Of course none of us—I mean me and my brothers—ever had the money to pay for such sporting. It was always Wes treating us to the girls. The first thing he’d do when we got into town was go straight to the gaming tables and win enough to pay for all four of us at Kate’s or Mrs. Miller’s. I thought he could of been a rich man if he’d gambled for a living instead of just doing it for sporting money, but he said doing it for a living would take most of the fun out of it.
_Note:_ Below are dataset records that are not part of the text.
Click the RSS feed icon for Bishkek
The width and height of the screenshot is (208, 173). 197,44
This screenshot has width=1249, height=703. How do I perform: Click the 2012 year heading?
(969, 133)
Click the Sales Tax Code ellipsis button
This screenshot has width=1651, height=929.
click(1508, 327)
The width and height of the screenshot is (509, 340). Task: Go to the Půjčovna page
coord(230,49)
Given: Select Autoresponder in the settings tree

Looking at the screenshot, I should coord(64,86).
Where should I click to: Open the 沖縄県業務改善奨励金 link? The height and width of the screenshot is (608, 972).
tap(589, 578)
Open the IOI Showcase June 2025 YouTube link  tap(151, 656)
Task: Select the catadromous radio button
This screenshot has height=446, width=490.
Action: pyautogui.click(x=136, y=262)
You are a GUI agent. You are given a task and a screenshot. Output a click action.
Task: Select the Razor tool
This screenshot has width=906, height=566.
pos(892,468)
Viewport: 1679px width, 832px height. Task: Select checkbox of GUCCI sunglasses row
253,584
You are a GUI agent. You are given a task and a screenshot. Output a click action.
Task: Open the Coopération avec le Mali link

It was in Brenham that he met Phil Coe, the fanciest-dressing, fanciest-talking gambling man I ever knew. He was a big fella with a close beard. He carried a gold-headed walking stick and fastened his necktie with a diamond pin. His pistola was pearl-handled and he wore it in a holster under his arm. They said he was awful good with that gun, but I don’t know, I never did see him shoot. He sure saw how Wes could shoot, though—everybody in town did—because the first time we all went into Brenham together, Wes got into a contest with some of the local deadeyes and beat them all so bad they wouldn’t none of them shoot against him again. He finished up the show by shooting the windcock on the church steeple at the end of the street. He started it spinning with the first shot and kept it spinning with the next five. The fellas watching clapped and whistled like they were at a hoochie show. Reverend Hart came stomping over, all red-faced and mad enough to spit nails, but he calmed down quick when Wes gave him a twenty-dollar donation toward his good work for the Lord.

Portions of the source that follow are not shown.